Imagine a superhero who looks like you, speaks in the words of your language and sports locks of hair like yours. If it’s easy for you to find a movie or a comic book that matches your description, chances are you are not a minority. For the Latinx community, only in recent years have there been characters that reflect their heritage. This is something that Alexis Sanchez knows too well. As the co-founder of Latinx Geeks, Sanchez has kept up with trends in comics as a fan and as an observer, from the panels to the big screen.
A few years ago, Sanchez saw no Latinx panels at New York Comic Con, a popular event for comic and sci-fi fans. Seeing what Jamie Broadnax of Black Girl Nerds has done to increase awareness of women of color in a genre that has mostly catered to white males, Sanchez formed Latinx Geeks to show that Latinx individuals are also an active community in the comic world.
Upon seeing what other groups have accomplished, “I was thinking, ‘You know what, I can do that,” Sanchez said in a Take 2 interview.
— E. Miranda-Rodriguez (@MrEdgardoNYC) October 10, 2017
While public events are opening up to more representation, comics have been slow to reflect it. Sanchez, who identifies with the gender-neutral term Latinx, got into the comics growing up with “X-Men: The Animated Series” from the 1990s. Receiving a copy of “The X-Men Encyclopedia” as a gift further increased her interest, and she picked up a few comics here and there over the years. However, the genre featured very few Latinx characters, and those who were included were littered with stereotypical and over-the-top features compared to their Anglo counterparts.
“In comic books, at least for Latinx, it’s been a long road,” she said. It wasn’t until about “five or six years ago were there characters who look like me,” Sanchez said.

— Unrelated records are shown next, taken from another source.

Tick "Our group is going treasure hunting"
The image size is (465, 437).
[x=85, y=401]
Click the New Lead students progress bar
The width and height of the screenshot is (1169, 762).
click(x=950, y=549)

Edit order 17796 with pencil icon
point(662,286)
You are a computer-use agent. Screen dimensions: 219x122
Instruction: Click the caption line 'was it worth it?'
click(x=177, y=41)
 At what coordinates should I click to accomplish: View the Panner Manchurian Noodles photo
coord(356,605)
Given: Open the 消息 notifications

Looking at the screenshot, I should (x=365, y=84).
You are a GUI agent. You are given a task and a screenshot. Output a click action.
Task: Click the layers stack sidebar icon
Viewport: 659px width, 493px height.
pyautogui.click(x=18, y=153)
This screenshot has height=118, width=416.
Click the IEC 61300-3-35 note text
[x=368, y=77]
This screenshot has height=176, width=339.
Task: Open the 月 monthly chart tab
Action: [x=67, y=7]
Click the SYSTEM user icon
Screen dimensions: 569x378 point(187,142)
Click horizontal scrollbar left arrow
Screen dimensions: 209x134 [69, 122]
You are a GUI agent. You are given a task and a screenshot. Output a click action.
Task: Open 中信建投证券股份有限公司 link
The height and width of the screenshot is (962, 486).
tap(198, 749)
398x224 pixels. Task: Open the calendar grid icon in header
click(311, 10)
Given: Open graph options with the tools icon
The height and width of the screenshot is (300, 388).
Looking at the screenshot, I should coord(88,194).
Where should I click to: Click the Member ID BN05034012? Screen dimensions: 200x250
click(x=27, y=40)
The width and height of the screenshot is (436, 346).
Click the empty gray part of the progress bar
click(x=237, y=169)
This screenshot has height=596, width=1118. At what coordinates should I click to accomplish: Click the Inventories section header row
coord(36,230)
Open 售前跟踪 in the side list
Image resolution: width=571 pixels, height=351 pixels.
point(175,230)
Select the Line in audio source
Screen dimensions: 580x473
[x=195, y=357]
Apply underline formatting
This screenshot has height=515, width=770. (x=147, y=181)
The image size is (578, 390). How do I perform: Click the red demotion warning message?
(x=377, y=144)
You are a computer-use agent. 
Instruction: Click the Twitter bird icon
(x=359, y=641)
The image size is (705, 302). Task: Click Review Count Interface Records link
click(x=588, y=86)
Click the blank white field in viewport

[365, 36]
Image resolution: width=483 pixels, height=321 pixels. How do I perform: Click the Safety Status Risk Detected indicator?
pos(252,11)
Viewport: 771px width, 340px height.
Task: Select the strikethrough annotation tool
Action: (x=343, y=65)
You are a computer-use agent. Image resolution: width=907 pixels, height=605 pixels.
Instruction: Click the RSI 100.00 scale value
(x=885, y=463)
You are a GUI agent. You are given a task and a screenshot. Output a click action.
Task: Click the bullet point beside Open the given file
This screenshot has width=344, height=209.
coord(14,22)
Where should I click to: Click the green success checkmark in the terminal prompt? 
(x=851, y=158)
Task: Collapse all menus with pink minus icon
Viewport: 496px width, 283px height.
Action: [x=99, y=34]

That includes Miles Morales, the black Puerto Rican teen who debuted as Spider-Man in 2011, and America Chavez as Marvel’s Miss America. However, Sanchez said, comics must go further in having characters who are also Latinx in identity.
The same goes for film portrayals. While casting has become more diverse in Marvel and DC Comics movies, stereotypes still persist. Sanchez pointed out Michael Peña’s role as Luis in 2015’s “Ant-Man.” Peña, whose Hollywood career spans two decades, was still in a Latinx sidekick with one “immigration joke,” she said.
“That wasn’t the character I wanted to see,” Sanchez said. Latinx actors are sometimes limited to alien roles as well, she said.
Sanchez also points out the need for more representation behind the scenes to develop a fuller character.
“You can have (a Latinx) actor, but if the character reads white,” it doesn’t work, Sanchez said. “You need that culture identity.” A character who is fully developed is Elena “Yo-Yo” Rodriguez, portrayed by Natalia Cordova-Buckley in the ABC series “Agents of S.H.I.E.L.D.”
There is plenty of room in the comic book universe for Latinx characters, and Sanchez said there is one she would like to see on film – a superhero.
With influences from her Bolivian roots, Sanchez’s vision is of a hero with superpowers related to nature and the country’s silver mines. The moves and costumes are inspired by caporales – a traditional dance from Bolivia. Her hero’s mission is to deliver help where needed.
“I always that that it would be awesome on screen,” she said. “In my mind, it looks really cool.”